Octopod First Test

After much soldering and programming I finally have the code base and electronics mostly setup for the Octopod.  As previously stated I’m using two Adafruit 16-channel servo controllers for handling the 24 leg servos.  I’m currently using an Arduino Pro Micro to handle the controlling of the breakouts.  I have a rudimentary Arduino library up on my Github.

I’m basically handling the control as a hierarchical set of libraries.  On the top level I have the Octopod class which will handle very abstract motion such as stepping, turning, rotating, and tilting.  The Octopod class has eight Leg objects.  The Leg class is responsible for, you guessed it, a leg!  It handles things such as forward and inverse kinematics, which is a topic for another post,  and some trajectory generation (e.g. arcs, lines, etc.).  Each leg consists of three Joints.  The Joint class handles the servos’ default positions and offsets and contains a Servo which is just the barebones implementation to control a hobbyist servo using the PCA9685.  I’ve done some basic testing on the Servo and Joint classes and am fairly confident that they work but I’ve been avoiding the Leg class since I don’t yet want to go through the nightmare of debugging my trigonometry.

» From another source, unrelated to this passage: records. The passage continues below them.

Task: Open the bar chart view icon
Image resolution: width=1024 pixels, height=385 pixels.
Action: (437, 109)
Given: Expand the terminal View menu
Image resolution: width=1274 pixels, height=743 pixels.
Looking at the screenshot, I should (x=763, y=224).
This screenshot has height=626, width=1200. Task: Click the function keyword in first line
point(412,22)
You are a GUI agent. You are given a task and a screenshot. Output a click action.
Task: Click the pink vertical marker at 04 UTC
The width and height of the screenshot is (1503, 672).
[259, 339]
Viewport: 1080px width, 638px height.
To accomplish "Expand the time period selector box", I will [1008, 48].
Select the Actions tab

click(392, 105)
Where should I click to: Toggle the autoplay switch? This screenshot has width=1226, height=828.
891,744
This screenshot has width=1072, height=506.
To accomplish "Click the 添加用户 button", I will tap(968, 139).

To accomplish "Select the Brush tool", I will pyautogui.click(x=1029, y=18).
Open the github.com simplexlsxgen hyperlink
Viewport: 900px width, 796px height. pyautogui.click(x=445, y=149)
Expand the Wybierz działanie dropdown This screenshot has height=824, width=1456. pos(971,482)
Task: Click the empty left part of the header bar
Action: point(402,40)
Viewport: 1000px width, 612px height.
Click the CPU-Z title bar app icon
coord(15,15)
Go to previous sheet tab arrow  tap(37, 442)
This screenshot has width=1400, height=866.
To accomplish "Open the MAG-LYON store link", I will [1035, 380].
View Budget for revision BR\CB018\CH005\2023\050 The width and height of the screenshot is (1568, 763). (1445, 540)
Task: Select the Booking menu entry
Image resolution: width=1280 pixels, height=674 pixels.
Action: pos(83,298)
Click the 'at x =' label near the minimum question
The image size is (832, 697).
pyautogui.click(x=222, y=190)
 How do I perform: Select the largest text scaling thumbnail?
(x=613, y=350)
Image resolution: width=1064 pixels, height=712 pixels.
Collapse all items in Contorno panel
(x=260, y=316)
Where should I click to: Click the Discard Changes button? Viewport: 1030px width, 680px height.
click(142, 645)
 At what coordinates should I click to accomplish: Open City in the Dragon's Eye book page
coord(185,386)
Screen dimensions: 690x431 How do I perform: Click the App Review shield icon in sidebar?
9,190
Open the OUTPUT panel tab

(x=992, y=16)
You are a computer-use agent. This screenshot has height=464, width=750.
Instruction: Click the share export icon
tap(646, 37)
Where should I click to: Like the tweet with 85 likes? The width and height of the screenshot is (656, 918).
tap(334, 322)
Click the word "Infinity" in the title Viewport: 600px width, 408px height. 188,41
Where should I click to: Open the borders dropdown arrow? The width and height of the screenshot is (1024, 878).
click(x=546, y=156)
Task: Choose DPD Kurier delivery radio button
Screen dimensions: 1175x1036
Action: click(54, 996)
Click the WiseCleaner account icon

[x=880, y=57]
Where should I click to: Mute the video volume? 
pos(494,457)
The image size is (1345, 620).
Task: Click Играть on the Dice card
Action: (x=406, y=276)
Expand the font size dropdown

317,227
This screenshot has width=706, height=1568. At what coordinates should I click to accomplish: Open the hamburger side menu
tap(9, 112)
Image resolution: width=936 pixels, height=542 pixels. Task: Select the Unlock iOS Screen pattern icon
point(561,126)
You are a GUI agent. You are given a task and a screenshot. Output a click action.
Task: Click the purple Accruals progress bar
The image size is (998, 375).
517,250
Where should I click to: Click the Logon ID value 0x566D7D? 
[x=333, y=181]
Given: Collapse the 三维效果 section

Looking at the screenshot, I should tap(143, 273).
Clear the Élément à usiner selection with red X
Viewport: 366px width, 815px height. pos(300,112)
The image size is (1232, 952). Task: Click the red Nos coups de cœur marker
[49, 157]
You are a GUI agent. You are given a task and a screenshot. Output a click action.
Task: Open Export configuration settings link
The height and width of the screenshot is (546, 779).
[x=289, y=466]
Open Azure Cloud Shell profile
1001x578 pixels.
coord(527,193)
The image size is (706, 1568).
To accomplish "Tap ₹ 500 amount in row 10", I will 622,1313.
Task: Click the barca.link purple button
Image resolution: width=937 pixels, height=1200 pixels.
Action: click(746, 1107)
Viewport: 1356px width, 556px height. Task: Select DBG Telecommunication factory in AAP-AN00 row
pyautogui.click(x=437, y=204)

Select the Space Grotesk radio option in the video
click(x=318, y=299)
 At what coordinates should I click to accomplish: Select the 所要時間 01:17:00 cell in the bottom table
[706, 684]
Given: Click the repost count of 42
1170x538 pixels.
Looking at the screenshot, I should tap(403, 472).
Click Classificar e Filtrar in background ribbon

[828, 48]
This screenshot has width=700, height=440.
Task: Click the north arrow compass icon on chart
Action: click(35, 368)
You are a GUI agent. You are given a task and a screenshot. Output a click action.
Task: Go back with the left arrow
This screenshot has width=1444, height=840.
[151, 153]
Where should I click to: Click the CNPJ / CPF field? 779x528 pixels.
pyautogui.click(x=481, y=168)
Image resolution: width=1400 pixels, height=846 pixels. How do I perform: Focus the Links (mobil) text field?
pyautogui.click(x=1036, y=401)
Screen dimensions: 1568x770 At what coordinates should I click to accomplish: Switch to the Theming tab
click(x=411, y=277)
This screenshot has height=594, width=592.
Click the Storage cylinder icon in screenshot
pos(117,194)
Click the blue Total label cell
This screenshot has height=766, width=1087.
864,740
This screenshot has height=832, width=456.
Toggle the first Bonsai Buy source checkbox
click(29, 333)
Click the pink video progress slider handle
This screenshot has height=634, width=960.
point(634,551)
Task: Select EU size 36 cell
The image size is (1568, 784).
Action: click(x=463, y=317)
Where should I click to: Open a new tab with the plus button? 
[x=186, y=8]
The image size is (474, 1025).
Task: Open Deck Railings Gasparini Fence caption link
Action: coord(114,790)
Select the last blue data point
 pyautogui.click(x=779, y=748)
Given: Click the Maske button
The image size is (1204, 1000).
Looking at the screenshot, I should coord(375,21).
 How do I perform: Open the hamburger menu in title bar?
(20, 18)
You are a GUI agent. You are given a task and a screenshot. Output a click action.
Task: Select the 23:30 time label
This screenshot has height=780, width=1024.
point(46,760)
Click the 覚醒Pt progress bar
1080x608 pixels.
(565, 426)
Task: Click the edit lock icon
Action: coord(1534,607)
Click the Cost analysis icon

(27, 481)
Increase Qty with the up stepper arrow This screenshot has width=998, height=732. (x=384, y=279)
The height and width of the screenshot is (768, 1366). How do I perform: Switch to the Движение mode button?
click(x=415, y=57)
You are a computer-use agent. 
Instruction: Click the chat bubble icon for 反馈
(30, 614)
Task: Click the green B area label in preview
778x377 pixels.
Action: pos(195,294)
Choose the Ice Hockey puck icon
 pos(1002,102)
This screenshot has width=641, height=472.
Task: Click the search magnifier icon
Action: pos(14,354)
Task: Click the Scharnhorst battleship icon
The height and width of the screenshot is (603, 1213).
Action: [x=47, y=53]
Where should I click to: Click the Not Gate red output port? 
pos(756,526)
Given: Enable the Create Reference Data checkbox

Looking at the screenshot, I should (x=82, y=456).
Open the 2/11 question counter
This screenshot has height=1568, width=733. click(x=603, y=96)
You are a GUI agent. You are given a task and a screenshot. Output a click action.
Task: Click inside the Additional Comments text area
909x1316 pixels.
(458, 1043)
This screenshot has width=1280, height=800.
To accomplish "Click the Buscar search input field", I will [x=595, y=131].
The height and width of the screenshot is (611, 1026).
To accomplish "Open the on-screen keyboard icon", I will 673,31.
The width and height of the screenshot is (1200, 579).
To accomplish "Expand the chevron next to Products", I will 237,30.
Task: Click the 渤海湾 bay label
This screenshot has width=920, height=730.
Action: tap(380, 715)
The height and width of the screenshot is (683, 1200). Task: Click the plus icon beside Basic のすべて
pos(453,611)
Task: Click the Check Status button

Instead, I decided to create a walking program just to get a chance to see the robot in action.  However, this didn’t go nearly as well as I’d hoped and the Octopod collapsed in a jittery mess.  In my haste I decided to not include the decoupling capacitors on the Adafruit boards which turned out to be a mistake since I have 24 servos which can each draw several hundred milliamps.  Once added, the operation was a little better, though not by much.  Below is a video of the robot attempting to walk.

From the looks of things, either the capacitors were not enough or my code is incredibly messed up.  In the next couple of days I’m hoping to take a closer look at the problem.